**EXERCISE AIM**
Please return every line in the following data that includes the string "computer".
_ _ _ _
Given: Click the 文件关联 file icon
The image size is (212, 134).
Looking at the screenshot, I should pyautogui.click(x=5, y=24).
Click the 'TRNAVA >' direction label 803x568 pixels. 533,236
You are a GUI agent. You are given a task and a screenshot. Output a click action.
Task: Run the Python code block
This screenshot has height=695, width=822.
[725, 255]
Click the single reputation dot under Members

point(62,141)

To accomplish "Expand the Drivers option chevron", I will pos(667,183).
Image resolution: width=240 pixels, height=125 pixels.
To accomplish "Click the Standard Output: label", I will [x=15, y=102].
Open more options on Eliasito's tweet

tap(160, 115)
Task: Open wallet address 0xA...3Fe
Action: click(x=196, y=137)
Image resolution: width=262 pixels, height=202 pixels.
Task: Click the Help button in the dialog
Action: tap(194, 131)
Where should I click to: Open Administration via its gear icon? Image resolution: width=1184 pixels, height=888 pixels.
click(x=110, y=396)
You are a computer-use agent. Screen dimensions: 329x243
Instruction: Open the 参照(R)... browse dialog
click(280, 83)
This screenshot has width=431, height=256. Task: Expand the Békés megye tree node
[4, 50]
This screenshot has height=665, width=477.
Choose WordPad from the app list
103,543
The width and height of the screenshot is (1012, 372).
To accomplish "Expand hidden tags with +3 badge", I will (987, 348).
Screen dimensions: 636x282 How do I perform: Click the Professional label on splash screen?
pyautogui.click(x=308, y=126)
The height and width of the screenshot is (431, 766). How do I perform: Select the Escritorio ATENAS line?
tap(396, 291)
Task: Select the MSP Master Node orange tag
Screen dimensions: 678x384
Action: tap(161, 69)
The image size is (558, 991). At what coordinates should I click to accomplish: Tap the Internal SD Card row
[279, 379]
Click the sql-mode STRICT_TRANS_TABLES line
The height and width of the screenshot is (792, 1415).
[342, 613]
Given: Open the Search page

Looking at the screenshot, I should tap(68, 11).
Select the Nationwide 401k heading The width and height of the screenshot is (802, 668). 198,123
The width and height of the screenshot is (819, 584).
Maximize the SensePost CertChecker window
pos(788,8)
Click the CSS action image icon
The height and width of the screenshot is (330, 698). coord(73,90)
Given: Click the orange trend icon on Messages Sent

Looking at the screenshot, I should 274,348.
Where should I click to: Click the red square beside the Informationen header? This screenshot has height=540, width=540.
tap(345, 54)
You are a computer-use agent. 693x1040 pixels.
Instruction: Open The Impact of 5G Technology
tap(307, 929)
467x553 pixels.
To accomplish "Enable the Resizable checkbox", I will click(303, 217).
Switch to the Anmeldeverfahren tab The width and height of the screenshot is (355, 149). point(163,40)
_ _ _ _
**RESPONSE TO THE TASK**
You are a computer-use agent. Screen dimensions: 329x243
You are a computer-use agent. 693x1040 pixels.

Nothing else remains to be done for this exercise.